- WORK INSTRUCTIONS
Pull each line containing "agent" from the data.

- DATA
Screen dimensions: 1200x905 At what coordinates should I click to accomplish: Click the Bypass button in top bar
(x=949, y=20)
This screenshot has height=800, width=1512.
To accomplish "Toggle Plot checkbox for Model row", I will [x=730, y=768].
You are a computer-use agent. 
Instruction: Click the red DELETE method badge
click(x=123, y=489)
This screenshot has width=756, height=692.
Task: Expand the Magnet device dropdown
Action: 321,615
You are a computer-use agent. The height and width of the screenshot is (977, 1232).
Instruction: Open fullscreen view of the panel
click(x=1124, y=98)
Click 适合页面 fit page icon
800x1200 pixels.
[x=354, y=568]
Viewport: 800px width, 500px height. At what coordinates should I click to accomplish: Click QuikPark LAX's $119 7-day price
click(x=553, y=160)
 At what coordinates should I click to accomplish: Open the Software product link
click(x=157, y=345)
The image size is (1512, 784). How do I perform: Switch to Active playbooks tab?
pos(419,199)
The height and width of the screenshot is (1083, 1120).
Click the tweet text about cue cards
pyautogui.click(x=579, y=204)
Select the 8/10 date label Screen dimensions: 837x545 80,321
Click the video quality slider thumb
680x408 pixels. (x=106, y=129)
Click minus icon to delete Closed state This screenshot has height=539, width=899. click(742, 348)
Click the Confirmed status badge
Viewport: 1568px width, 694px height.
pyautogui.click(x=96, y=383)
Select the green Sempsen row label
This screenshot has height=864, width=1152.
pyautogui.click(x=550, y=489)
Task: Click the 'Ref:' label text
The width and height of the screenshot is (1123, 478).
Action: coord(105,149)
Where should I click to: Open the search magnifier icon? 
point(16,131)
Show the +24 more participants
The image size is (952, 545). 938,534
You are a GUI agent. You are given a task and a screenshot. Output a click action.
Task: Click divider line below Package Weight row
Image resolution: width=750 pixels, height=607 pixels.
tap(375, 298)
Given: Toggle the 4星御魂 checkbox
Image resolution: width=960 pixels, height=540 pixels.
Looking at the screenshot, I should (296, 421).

- EXERCISE RESPONSE
You are a computer-use agent. 
You are a computer-use agent. The height and width of the screenshot is (977, 1232).
You are a GUI agent. You are given a task and a screenshot. Output a click action.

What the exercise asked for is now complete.